Leviathan is harrowing and tragic, but too honest to avoid, both a dark exposé of life in Putin’s Russia and a universal story of loss, life, and the struggle for truth.

Timbuktu

For 10 months, starting in the spring of 2012, a group of jihadist rebels seized control of the northern half of Mail – and its most famous city, the legendary Timbuktu. Now director Abderrahmane Sissako has turned this experience into an extraordinary film.

Sissako shows how the overwhelmingly Muslim inhabitants of the town struggled to cope with the occupier’s harsh and unfamiliar interpretation of sharia law. The film depicts this clash of cultures as a series of often surreal vignettes – as when a group of boys, responding to the ban on soccer, resort to playing a game with an imaginary ball. Yet the interlopers’ attempt to impose their own puritanical code through medieval punishments ultimately leads to tragedy.

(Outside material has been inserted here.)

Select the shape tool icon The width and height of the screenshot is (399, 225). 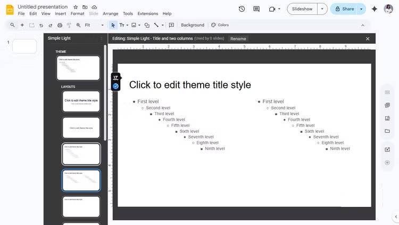coord(147,25)
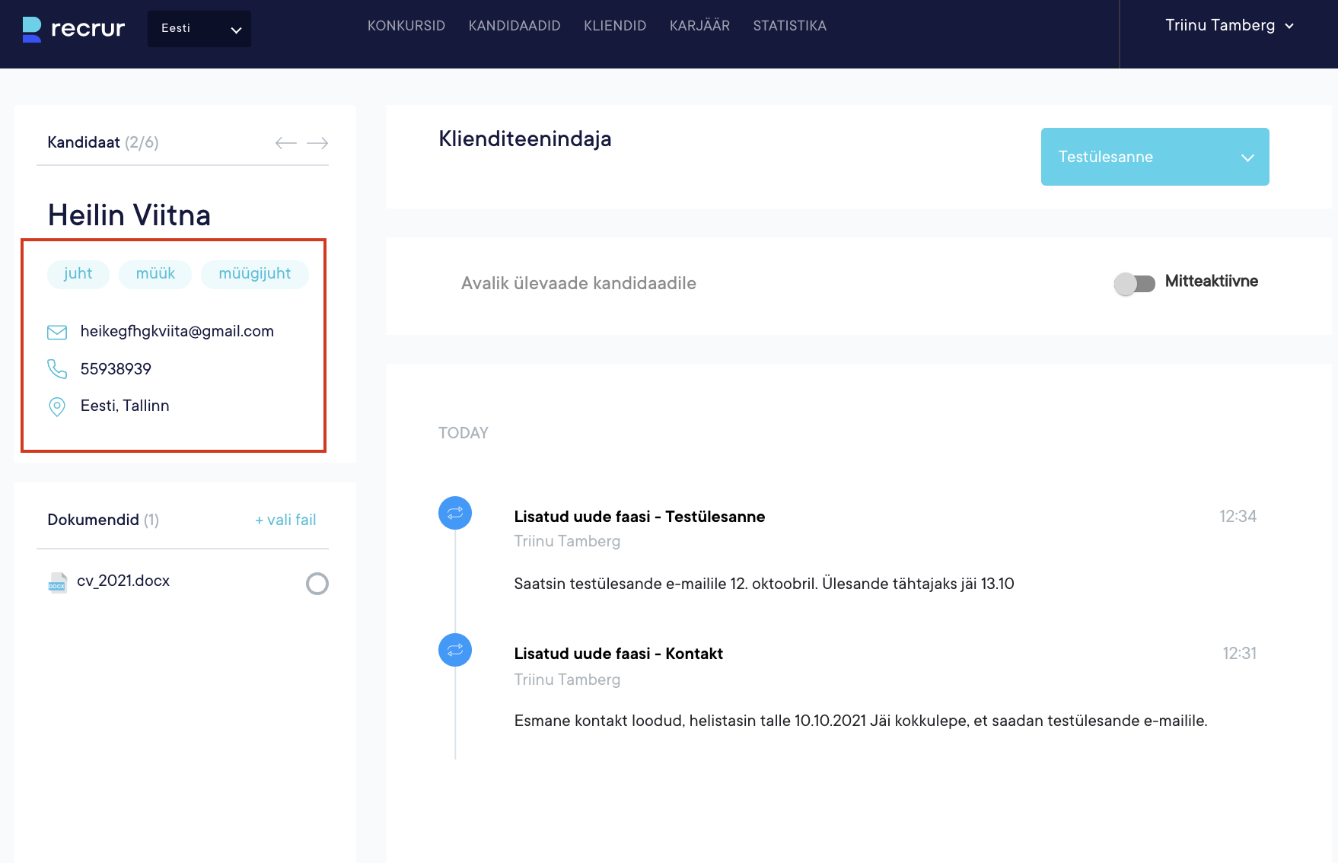This screenshot has width=1338, height=863.
Task: Click the recrur logo icon
Action: coord(32,29)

Despite its grim and newsworthy subject matter – some of the scenes in the film could come straight from footage of recent atrocities committed by Islamic State – Sissako’s film succeeds in creating a powerful parable of humanity’s determination to resist its own worst urges.

Tangerines

Shot on a shoestring budget of 650,000 euros, Tangerines is a poignant anti-war film set around the 1992 Abkhaz-Georgian conflict. The film’s two protagonists, Ivo and Margus, are stubborn holdouts of the Caucasus’ ethnic Estonian community. Instead of returning to Estonia after the fall of the Soviet Union, they stay for the annual tangerine harvest. The fighting eventually approaches the two men’s rural hideout and Ivo takes in two survivors — each from opposite sides of the war.

Writer-director Zaza Urushadze, who shot in western Georgia, uses the region’s beautiful landscapes as a contrasting tool. In this epic landscape caught in a pointless, bloody war, the two rehabilitating enemies learn to see one another as human while taking shelter under Ivo’s roof.

Tangerines’ reflection on the futility of war has gripped audiences, and the film has won a series of awards at film festivals across Asia and Eastern Europe. Going into Sunday, Estonia’s first-ever Oscar nominated film is an underdog to win the award.

Wild Tales

Filmmaker Damián Szifrón’s Wild Tales is exactly what it sounds like — a collection of six absurd stories about revenge and Argentine society. Produced by Pedro Almodóvar, the Argentine film is both funny and a little disturbing, using cartoonish violence to push the boundaries of human behavior.

In the film’s opening sequence, the passengers on a commercial airplane all realize they have slighted the same man, and what happens next is, well, why you should see the film. In another story, a towing company torments a man who’s a demolitions expert, who, in turn, tries to get back at his bureaucratic overlords. Another story — “Road to Hell” — takes on road rage. The film’s last installment is a mad tale of a bride using her wedding party to get back at her philandering husband.

Wild Tales functions both as an examination of human psychology and revenge, but also as a critique of Argentine society — its rickety bureaucracies and the conservative institution of marriage.